WASHINGTON, D.C.—During oral arguments at the U.S. Supreme Court on Wednesday, Amgen and Sandoz clashed over the intent of the Biologics Price Competition and Innovation Act in a case set to have a big impact on future biosimilar launches.
Lawyers for the two companies fielded a host of questions from the justices Wednesday morning, with attention centering on two key issues: One, whether biosimilar companies should be required to hand over their full FDA approval applications (aBLAs) to the makers of the original branded product, and two, when the biosim companies are able to provide “notice” of their intent to market a biosim, thus triggering a six-month waiting period.
Amgen, which markets the reference product Neupogen in this case, argued that the notice to market a biosim can’t start until FDA approval. Sandoz, plus other biosim developers and organizations through amicus briefs, argued that such an interpretation would mean an extra six-month “exclusivity windfall” that Congress didn’t intend to create with the BPCIA.
“Congress would not have extended the 12-year exclusivity period in such a bizarre way,” Deanne Maynard, the company’s representative, told the justices on Wednesday.

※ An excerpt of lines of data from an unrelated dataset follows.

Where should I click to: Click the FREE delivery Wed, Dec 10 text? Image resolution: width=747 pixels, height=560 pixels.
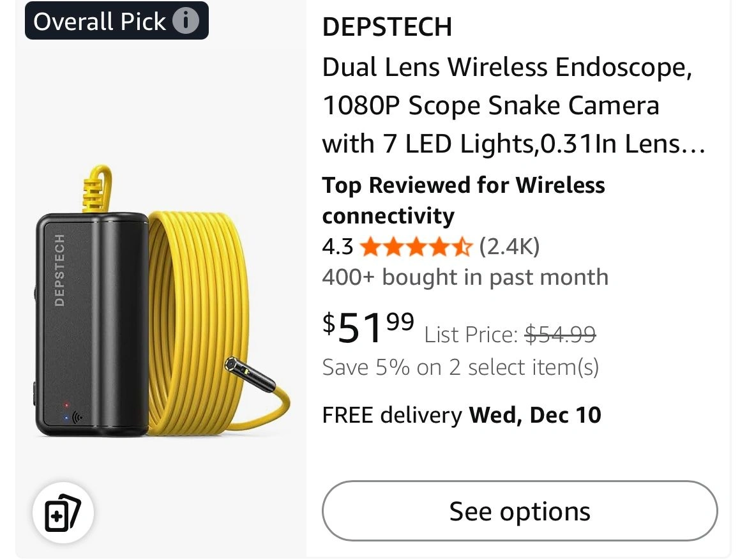pos(461,415)
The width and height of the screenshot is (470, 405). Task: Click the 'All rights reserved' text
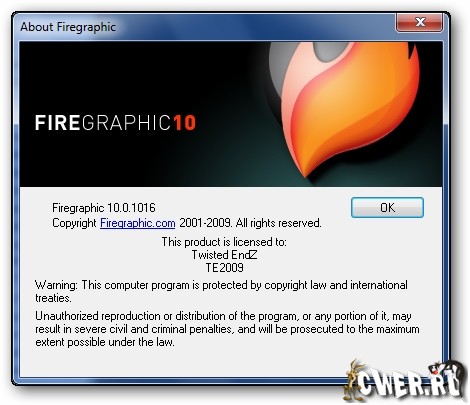[279, 223]
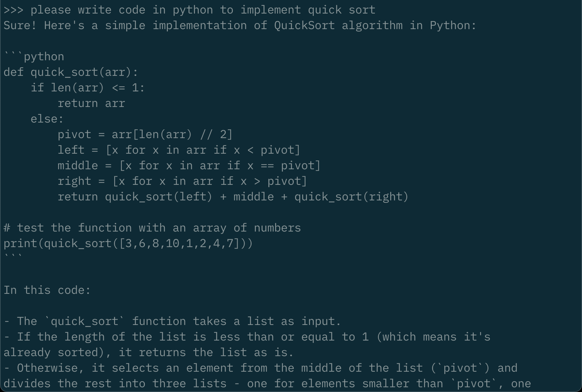Click the user prompt text asking for quick sort
The image size is (582, 392).
point(203,10)
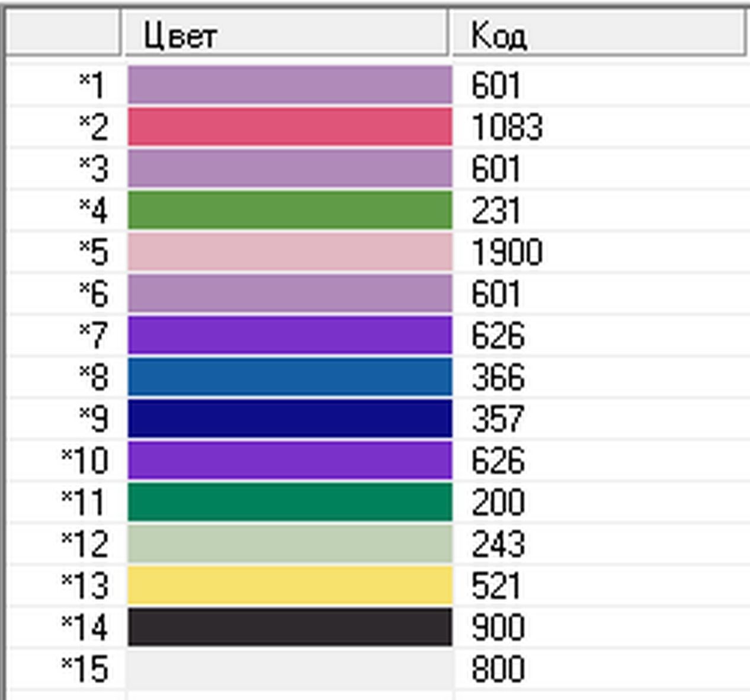Click row number *7 in the list
Image resolution: width=750 pixels, height=700 pixels.
pyautogui.click(x=93, y=335)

Pushing back, Amgen’s attorney Seth Waxman said “you can’t give notice of anything” until the FDA has specified with an approval about the biosimilar’s molecule, indication and manufacturing process.

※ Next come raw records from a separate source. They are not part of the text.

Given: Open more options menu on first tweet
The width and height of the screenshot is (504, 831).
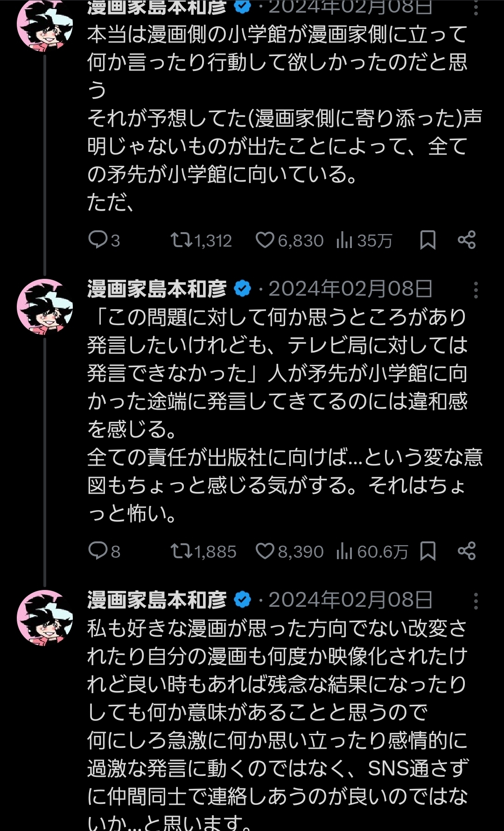Looking at the screenshot, I should point(476,7).
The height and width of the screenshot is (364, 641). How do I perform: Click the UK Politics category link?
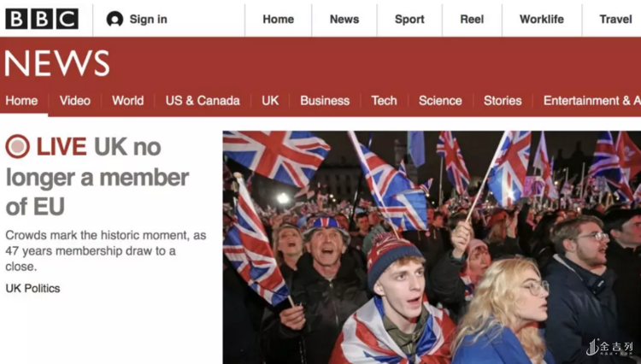32,289
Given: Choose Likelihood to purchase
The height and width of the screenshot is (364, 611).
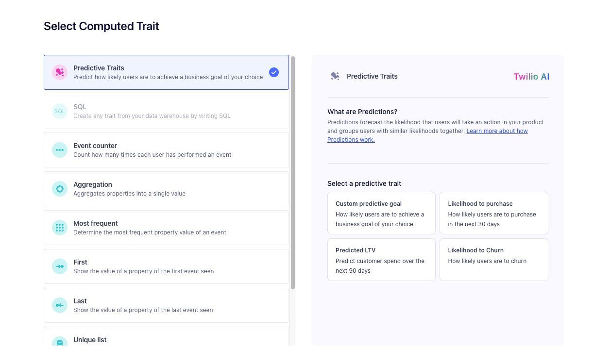Looking at the screenshot, I should (493, 213).
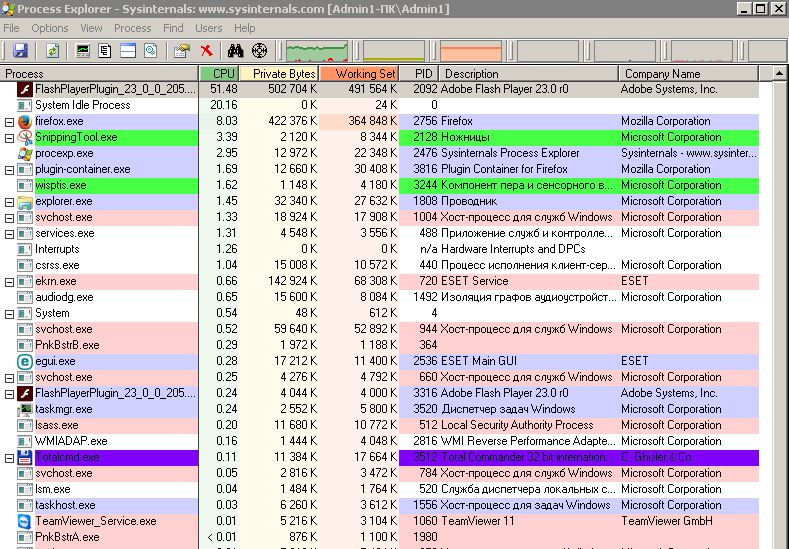Open the Process menu
This screenshot has height=549, width=789.
[132, 28]
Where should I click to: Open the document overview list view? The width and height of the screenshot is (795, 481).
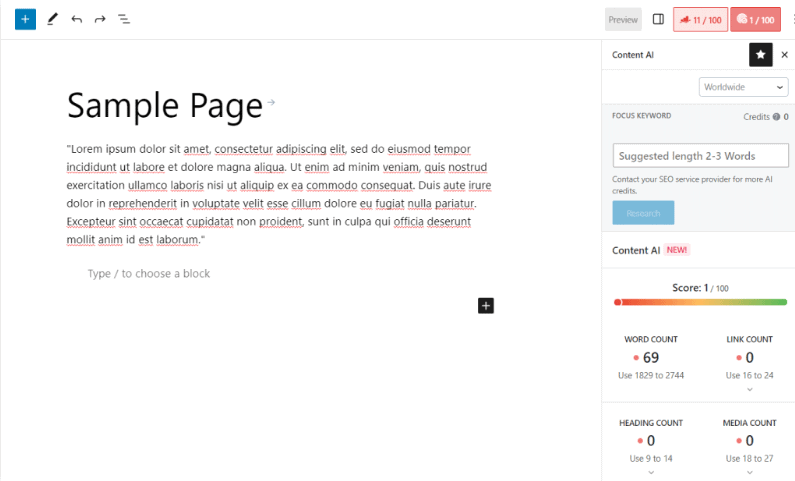pos(124,19)

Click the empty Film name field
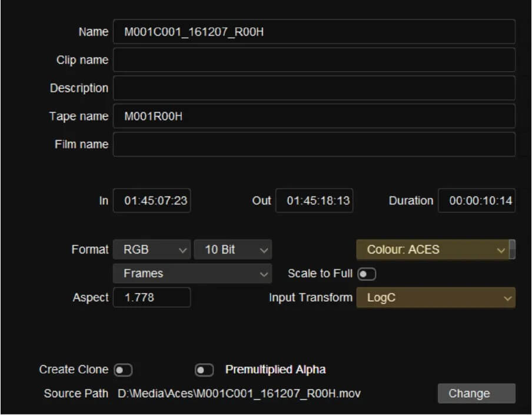pos(314,145)
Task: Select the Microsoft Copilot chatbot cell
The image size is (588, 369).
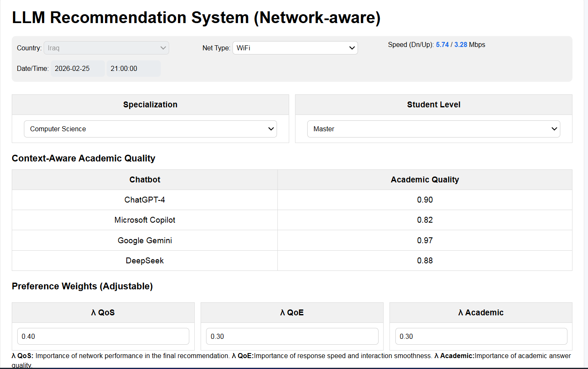Action: click(x=145, y=220)
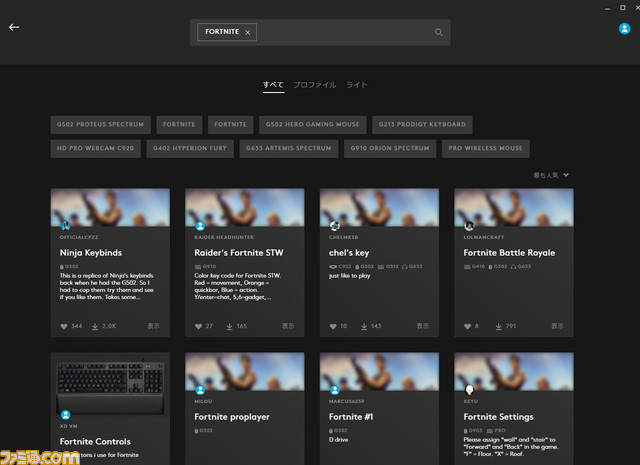Click heart icon on chel's key card
The height and width of the screenshot is (465, 640).
(x=334, y=326)
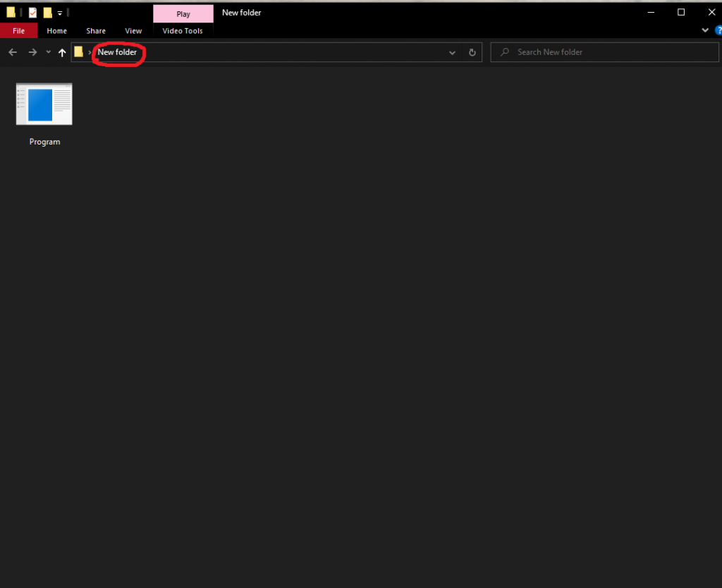This screenshot has width=722, height=588.
Task: Select the Program video file
Action: pyautogui.click(x=44, y=104)
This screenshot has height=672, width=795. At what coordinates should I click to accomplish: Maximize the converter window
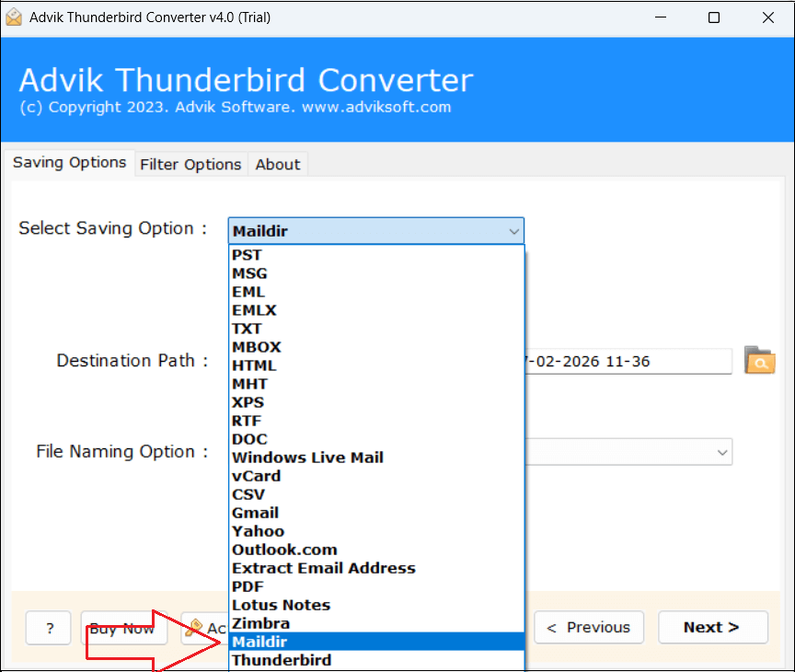pyautogui.click(x=714, y=17)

During more than an hour of oral arguments, attorneys and justices parsed the intent of words in the law such as “shall” and “license.”
Questioning Sandoz’s attorney, Justice Stephen Breyer asked how a company could provide notice of an intent to market a biosim “if you don't know what the license is?”
Justice Breyer continued by pointing out that it’s a decision with “huge implications” in a very technical field. He argued that that because the FDA is involved “intimately,” it’d be “sensible” for that agency to assist with the dispute.
The Supreme Court took on the case after a Federal Circuit court ruled with Amgen on one issue and with Sandoz on another. In a 2015 decision, the appeals panel ruled that Sandoz was required to share its abbreviated biologics license application (aBLA), and provide marketing notice after its biosim won FDA approval. Still, the decision described the statute a “riddle wrapped in a mystery inside an enigma.”
Though a decision from the United States’ top court isn’t expected until June or July, drugmakers already know the eventual ruling will leave a big mark on the biosim field. It will determine whether developers have to share their application with branded biologics developers, and when they’ll be able to launch their copies.
According to Courtenay Brinckerhoff, intellectual-property partner in the biosimilars practice at Foley & Lardner LLP, the latter issue is likely to have a bigger effect on the industry.
“While companies developing biologics and biosimilars are interested in both issues, stakeholders on both sides are more interested in the ‘pre-marketing notice’ issue, since that issue directly impacts exclusivity periods, market entry dates, and competition in the marketplace,” she said in a statement.
Hoping to launch five biosimilars by 2020, Sandoz eventually waited out the six-month delay and launched its biosim of Amgen’s Neupogen back in 2015 after a legal war. The company asked the Supreme Court to weigh in on the issue last year in an effort to win reprieve for future biosim launches.